>> Start DATA SECTION

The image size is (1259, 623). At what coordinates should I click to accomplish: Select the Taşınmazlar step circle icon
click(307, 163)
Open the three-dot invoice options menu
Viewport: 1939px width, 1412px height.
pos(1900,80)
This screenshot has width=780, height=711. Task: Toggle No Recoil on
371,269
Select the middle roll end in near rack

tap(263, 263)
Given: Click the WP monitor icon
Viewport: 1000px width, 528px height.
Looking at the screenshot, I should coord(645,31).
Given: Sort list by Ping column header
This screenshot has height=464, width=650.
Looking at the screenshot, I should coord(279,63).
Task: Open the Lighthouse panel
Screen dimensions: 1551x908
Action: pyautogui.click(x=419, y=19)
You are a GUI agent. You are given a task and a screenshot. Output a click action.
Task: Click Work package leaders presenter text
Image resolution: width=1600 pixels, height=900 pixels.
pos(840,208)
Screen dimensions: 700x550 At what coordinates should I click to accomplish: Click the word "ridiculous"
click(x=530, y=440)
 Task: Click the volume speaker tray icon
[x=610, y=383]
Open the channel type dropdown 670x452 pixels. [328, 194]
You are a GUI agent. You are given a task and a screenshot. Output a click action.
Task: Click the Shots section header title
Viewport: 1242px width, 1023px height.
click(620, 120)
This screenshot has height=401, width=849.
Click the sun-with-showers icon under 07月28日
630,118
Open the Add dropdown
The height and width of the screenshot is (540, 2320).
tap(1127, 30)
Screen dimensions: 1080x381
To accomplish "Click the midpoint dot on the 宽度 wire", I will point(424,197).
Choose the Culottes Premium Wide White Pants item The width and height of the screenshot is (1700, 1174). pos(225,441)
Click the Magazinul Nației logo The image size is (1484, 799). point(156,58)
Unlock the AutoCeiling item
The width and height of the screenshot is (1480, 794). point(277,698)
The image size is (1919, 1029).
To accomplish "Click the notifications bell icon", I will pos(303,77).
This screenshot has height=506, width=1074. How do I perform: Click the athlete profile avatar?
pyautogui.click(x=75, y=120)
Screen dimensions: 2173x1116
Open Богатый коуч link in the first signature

>> End DATA SECTION

# EXERCISE
Put the material above, from its start through the line containing "pyautogui.click(x=75, y=120)", into a JSON list of strings, one string per line, leaving out blank lines.

# THE COMPLETED TASK
[
  "The image size is (1259, 623). At what coordinates should I click to accomplish: Select the Taşınmazlar step circle icon",
  "click(307, 163)",
  "Open the three-dot invoice options menu",
  "Viewport: 1939px width, 1412px height.",
  "pos(1900,80)",
  "This screenshot has width=780, height=711. Task: Toggle No Recoil on",
  "371,269",
  "Select the middle roll end in near rack",
  "tap(263, 263)",
  "Given: Click the WP monitor icon",
  "Viewport: 1000px width, 528px height.",
  "Looking at the screenshot, I should coord(645,31).",
  "Given: Sort list by Ping column header",
  "This screenshot has height=464, width=650.",
  "Looking at the screenshot, I should coord(279,63).",
  "Task: Open the Lighthouse panel",
  "Screen dimensions: 1551x908",
  "Action: pyautogui.click(x=419, y=19)",
  "You are a GUI agent. You are given a task and a screenshot. Output a click action.",
  "Task: Click Work package leaders presenter text",
  "Image resolution: width=1600 pixels, height=900 pixels.",
  "pos(840,208)",
  "Screen dimensions: 700x550 At what coordinates should I click to accomplish: Click the word \"ridiculous\"",
  "click(x=530, y=440)",
  " Task: Click the volume speaker tray icon",
  "[x=610, y=383]",
  "Open the channel type dropdown 670x452 pixels. [328, 194]",
  "You are a GUI agent. You are given a task and a screenshot. Output a click action.",
  "Task: Click the Shots section header title",
  "Viewport: 1242px width, 1023px height.",
  "click(620, 120)",
  "This screenshot has height=401, width=849.",
  "Click the sun-with-showers icon under 07月28日",
  "630,118",
  "Open the Add dropdown",
  "The height and width of the screenshot is (540, 2320).",
  "tap(1127, 30)",
  "Screen dimensions: 1080x381",
  "To accomplish \"Click the midpoint dot on the 宽度 wire\", I will point(424,197).",
  "Choose the Culottes Premium Wide White Pants item The width and height of the screenshot is (1700, 1174). pos(225,441)",
  "Click the Magazinul Nației logo The image size is (1484, 799). point(156,58)",
  "Unlock the AutoCeiling item",
  "The width and height of the screenshot is (1480, 794). point(277,698)",
  "The image size is (1919, 1029).",
  "To accomplish \"Click the notifications bell icon\", I will pos(303,77).",
  "This screenshot has height=506, width=1074. How do I perform: Click the athlete profile avatar?",
  "pyautogui.click(x=75, y=120)"
]